WORK TO COMPLETE: Every record below should be printed exactly as given.

======

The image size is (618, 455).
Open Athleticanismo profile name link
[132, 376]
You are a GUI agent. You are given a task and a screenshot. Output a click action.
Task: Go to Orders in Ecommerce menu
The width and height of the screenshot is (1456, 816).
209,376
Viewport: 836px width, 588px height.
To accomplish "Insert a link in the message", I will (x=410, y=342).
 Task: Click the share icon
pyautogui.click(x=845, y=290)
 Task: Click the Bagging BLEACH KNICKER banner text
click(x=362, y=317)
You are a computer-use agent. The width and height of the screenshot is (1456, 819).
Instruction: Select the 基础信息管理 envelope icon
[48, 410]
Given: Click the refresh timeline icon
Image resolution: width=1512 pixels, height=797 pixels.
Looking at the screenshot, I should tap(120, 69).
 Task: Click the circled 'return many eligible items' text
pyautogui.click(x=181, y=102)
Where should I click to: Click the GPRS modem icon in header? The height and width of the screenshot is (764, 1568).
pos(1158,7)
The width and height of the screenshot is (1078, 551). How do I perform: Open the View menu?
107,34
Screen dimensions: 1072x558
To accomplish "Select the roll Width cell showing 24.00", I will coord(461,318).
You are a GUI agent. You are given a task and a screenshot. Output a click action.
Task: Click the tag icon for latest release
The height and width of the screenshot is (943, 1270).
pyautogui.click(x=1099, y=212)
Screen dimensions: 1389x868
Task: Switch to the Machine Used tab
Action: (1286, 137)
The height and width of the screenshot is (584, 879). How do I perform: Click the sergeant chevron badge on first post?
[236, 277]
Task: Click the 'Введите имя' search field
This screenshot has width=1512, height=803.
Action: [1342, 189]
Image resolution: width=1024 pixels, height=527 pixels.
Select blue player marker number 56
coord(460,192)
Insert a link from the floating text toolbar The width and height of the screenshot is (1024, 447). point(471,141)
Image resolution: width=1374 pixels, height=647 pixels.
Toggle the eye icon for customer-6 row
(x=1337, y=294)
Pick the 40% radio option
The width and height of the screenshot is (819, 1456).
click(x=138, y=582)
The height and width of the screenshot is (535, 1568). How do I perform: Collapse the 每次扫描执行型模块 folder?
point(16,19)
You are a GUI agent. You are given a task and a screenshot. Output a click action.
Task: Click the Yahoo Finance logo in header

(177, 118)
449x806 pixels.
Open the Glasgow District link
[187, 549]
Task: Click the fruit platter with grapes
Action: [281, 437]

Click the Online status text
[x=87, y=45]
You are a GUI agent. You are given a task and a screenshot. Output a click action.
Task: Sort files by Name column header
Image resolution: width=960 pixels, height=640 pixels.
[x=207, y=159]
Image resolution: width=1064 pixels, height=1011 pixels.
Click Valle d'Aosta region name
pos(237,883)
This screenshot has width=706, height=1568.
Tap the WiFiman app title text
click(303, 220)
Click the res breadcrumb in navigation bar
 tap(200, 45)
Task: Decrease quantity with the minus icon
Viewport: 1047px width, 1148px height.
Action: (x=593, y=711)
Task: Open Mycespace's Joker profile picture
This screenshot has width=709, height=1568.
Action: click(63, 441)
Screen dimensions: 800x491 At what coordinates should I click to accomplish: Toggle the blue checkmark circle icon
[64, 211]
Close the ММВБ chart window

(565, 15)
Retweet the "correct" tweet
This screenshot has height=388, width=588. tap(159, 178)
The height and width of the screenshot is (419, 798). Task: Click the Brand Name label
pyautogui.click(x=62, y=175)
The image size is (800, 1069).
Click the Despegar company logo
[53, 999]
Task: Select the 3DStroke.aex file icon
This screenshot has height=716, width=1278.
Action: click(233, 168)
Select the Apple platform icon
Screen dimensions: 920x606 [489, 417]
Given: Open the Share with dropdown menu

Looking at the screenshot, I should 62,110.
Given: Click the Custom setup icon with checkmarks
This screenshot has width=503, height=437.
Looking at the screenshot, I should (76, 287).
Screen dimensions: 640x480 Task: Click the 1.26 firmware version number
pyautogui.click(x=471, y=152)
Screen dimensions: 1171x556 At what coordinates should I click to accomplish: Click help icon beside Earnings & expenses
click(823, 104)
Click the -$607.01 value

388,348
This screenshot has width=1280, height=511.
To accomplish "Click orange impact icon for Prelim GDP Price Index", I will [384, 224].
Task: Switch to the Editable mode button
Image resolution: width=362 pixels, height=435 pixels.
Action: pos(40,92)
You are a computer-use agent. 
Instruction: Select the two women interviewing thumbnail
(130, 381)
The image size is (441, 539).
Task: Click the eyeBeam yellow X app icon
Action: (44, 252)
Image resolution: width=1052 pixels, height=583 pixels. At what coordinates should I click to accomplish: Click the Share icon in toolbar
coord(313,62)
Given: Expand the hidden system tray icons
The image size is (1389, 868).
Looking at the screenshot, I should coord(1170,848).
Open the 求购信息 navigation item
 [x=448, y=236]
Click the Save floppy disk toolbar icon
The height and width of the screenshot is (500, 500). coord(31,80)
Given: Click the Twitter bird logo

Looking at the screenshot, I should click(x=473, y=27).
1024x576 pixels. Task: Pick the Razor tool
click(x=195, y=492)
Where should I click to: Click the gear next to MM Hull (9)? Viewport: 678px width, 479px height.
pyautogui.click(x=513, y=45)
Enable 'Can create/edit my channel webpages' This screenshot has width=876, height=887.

======

ANSWER SECTION:
The image size is (618, 455).
Open Athleticanismo profile name link
[132, 376]
You are a GUI agent. You are given a task and a screenshot. Output a click action.
Task: Go to Orders in Ecommerce menu
The width and height of the screenshot is (1456, 816).
209,376
Viewport: 836px width, 588px height.
To accomplish "Insert a link in the message", I will (x=410, y=342).
 Task: Click the share icon
pyautogui.click(x=845, y=290)
 Task: Click the Bagging BLEACH KNICKER banner text
click(x=362, y=317)
You are a computer-use agent. The width and height of the screenshot is (1456, 819).
Instruction: Select the 基础信息管理 envelope icon
[48, 410]
Given: Click the refresh timeline icon
Image resolution: width=1512 pixels, height=797 pixels.
Looking at the screenshot, I should tap(120, 69).
 Task: Click the circled 'return many eligible items' text
pyautogui.click(x=181, y=102)
Where should I click to: Click the GPRS modem icon in header? The height and width of the screenshot is (764, 1568).
pos(1158,7)
The width and height of the screenshot is (1078, 551). How do I perform: Open the View menu?
107,34
Screen dimensions: 1072x558
To accomplish "Select the roll Width cell showing 24.00", I will coord(461,318).
You are a GUI agent. You are given a task and a screenshot. Output a click action.
Task: Click the tag icon for latest release
The height and width of the screenshot is (943, 1270).
pyautogui.click(x=1099, y=212)
Screen dimensions: 1389x868
Task: Switch to the Machine Used tab
Action: (1286, 137)
The height and width of the screenshot is (584, 879). How do I perform: Click the sergeant chevron badge on first post?
[236, 277]
Task: Click the 'Введите имя' search field
This screenshot has width=1512, height=803.
Action: [1342, 189]
Image resolution: width=1024 pixels, height=527 pixels.
Select blue player marker number 56
coord(460,192)
Insert a link from the floating text toolbar The width and height of the screenshot is (1024, 447). point(471,141)
Image resolution: width=1374 pixels, height=647 pixels.
Toggle the eye icon for customer-6 row
(x=1337, y=294)
Pick the 40% radio option
The width and height of the screenshot is (819, 1456).
click(x=138, y=582)
The height and width of the screenshot is (535, 1568). How do I perform: Collapse the 每次扫描执行型模块 folder?
point(16,19)
You are a GUI agent. You are given a task and a screenshot. Output a click action.
Task: Click the Yahoo Finance logo in header

(177, 118)
449x806 pixels.
Open the Glasgow District link
[187, 549]
Task: Click the fruit platter with grapes
Action: [281, 437]

Click the Online status text
[x=87, y=45]
You are a GUI agent. You are given a task and a screenshot. Output a click action.
Task: Sort files by Name column header
Image resolution: width=960 pixels, height=640 pixels.
[x=207, y=159]
Image resolution: width=1064 pixels, height=1011 pixels.
Click Valle d'Aosta region name
pos(237,883)
This screenshot has width=706, height=1568.
Tap the WiFiman app title text
click(303, 220)
Click the res breadcrumb in navigation bar
 tap(200, 45)
Task: Decrease quantity with the minus icon
Viewport: 1047px width, 1148px height.
Action: (x=593, y=711)
Task: Open Mycespace's Joker profile picture
This screenshot has width=709, height=1568.
Action: click(63, 441)
Screen dimensions: 800x491 At what coordinates should I click to accomplish: Toggle the blue checkmark circle icon
[64, 211]
Close the ММВБ chart window

(565, 15)
Retweet the "correct" tweet
This screenshot has height=388, width=588. tap(159, 178)
The height and width of the screenshot is (419, 798). Task: Click the Brand Name label
pyautogui.click(x=62, y=175)
The image size is (800, 1069).
Click the Despegar company logo
[53, 999]
Task: Select the 3DStroke.aex file icon
This screenshot has height=716, width=1278.
Action: click(233, 168)
Select the Apple platform icon
Screen dimensions: 920x606 [489, 417]
Given: Open the Share with dropdown menu

Looking at the screenshot, I should 62,110.
Given: Click the Custom setup icon with checkmarks
This screenshot has width=503, height=437.
Looking at the screenshot, I should (76, 287).
Screen dimensions: 640x480 Task: Click the 1.26 firmware version number
pyautogui.click(x=471, y=152)
Screen dimensions: 1171x556 At what coordinates should I click to accomplish: Click help icon beside Earnings & expenses
click(823, 104)
Click the -$607.01 value

388,348
This screenshot has width=1280, height=511.
To accomplish "Click orange impact icon for Prelim GDP Price Index", I will [384, 224].
Task: Switch to the Editable mode button
Image resolution: width=362 pixels, height=435 pixels.
Action: pos(40,92)
You are a computer-use agent. 
Instruction: Select the two women interviewing thumbnail
(130, 381)
The image size is (441, 539).
Task: Click the eyeBeam yellow X app icon
Action: (44, 252)
Image resolution: width=1052 pixels, height=583 pixels. At what coordinates should I click to accomplish: Click the Share icon in toolbar
coord(313,62)
Given: Expand the hidden system tray icons
The image size is (1389, 868).
Looking at the screenshot, I should coord(1170,848).
Open the 求购信息 navigation item
 [x=448, y=236]
Click the Save floppy disk toolbar icon
The height and width of the screenshot is (500, 500). coord(31,80)
Given: Click the Twitter bird logo

Looking at the screenshot, I should click(x=473, y=27).
1024x576 pixels. Task: Pick the Razor tool
click(x=195, y=492)
Where should I click to: Click the gear next to MM Hull (9)? Viewport: 678px width, 479px height.
pyautogui.click(x=513, y=45)
Enable 'Can create/edit my channel webpages' This screenshot has width=876, height=887.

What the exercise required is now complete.